▸ **Collected data entries**:
◆ ◆ ◆ ◆ ◆ ◆ ◆
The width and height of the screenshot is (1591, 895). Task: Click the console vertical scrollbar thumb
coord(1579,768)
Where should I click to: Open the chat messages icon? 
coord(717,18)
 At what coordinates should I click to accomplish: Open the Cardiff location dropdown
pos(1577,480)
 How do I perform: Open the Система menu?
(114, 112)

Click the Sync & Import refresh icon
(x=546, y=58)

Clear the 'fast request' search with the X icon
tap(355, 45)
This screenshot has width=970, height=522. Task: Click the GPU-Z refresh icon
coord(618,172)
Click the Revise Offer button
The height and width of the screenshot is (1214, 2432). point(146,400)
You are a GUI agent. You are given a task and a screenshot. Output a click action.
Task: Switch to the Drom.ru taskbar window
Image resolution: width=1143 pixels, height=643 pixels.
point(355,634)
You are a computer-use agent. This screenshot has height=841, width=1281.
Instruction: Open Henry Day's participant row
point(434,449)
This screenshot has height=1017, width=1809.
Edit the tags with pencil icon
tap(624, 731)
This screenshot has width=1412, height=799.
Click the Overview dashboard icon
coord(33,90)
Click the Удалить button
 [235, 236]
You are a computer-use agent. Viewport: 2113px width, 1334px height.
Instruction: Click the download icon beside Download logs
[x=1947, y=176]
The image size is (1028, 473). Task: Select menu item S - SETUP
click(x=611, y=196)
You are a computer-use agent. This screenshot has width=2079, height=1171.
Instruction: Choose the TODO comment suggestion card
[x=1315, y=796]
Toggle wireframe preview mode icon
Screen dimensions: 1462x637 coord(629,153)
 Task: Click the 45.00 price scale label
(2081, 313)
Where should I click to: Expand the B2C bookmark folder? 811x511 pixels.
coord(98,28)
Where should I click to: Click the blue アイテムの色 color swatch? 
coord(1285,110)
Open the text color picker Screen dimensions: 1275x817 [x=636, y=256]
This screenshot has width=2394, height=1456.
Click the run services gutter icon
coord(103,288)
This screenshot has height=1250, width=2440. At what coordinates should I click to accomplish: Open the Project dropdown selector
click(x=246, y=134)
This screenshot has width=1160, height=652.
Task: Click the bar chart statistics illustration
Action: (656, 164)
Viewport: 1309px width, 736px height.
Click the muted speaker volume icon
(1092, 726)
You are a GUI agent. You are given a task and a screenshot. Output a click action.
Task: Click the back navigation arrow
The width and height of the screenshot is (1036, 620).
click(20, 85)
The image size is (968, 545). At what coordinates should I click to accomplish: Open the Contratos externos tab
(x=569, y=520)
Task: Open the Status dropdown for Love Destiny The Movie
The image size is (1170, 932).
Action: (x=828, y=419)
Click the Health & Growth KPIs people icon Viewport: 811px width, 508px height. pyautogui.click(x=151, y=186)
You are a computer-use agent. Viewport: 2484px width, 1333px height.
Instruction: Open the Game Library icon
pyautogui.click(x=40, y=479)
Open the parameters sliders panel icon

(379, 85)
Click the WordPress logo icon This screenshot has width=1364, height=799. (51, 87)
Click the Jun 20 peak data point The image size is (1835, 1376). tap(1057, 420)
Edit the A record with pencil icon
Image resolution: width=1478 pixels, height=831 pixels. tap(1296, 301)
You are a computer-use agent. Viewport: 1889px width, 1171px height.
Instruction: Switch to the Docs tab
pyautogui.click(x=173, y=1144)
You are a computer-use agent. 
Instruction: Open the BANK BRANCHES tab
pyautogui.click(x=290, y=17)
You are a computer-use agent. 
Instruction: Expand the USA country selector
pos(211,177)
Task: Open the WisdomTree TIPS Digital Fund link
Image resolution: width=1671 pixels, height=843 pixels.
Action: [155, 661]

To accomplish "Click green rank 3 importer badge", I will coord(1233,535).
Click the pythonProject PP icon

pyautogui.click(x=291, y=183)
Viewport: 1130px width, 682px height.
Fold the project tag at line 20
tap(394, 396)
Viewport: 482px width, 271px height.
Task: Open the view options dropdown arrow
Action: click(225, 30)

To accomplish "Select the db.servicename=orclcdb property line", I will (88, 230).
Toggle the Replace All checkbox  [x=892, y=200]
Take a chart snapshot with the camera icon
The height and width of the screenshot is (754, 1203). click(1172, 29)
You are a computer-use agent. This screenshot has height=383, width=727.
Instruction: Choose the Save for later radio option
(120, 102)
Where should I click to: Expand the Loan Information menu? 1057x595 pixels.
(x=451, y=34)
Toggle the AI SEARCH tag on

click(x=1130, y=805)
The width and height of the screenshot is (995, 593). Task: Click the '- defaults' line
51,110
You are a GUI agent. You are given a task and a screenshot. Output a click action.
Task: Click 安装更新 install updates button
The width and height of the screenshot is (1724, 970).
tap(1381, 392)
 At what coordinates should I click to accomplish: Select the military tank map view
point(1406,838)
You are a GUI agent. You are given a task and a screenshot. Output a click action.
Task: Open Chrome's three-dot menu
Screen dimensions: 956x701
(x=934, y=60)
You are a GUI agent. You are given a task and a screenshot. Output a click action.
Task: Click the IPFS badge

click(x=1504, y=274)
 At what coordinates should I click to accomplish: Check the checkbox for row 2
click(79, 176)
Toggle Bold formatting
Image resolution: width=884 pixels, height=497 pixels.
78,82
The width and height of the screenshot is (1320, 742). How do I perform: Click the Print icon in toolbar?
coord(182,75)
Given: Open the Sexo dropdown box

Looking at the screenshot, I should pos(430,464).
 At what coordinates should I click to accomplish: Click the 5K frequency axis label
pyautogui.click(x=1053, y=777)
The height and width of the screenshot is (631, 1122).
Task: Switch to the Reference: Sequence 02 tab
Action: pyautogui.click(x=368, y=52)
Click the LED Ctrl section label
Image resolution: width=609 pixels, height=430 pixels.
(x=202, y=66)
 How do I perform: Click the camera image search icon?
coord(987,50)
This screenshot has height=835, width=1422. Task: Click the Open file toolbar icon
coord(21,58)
◆ ◆ ◆ ◆ ◆ ◆ ◆
▸ **EXERCISE**:
Please find every line in the records above that holds the word "computer" and copy it.

▸ **ANSWER SECTION**:
You are a computer-use agent. This screenshot has height=841, width=1281.
You are a computer-use agent. Viewport: 2113px width, 1334px height.
You are a computer-use agent. This screenshot has width=2079, height=1171.
You are a computer-use agent. Viewport: 2484px width, 1333px height.
You are a computer-use agent. Viewport: 1889px width, 1171px height.
You are a computer-use agent. 
You are a computer-use agent. 
You are a computer-use agent. This screenshot has height=383, width=727.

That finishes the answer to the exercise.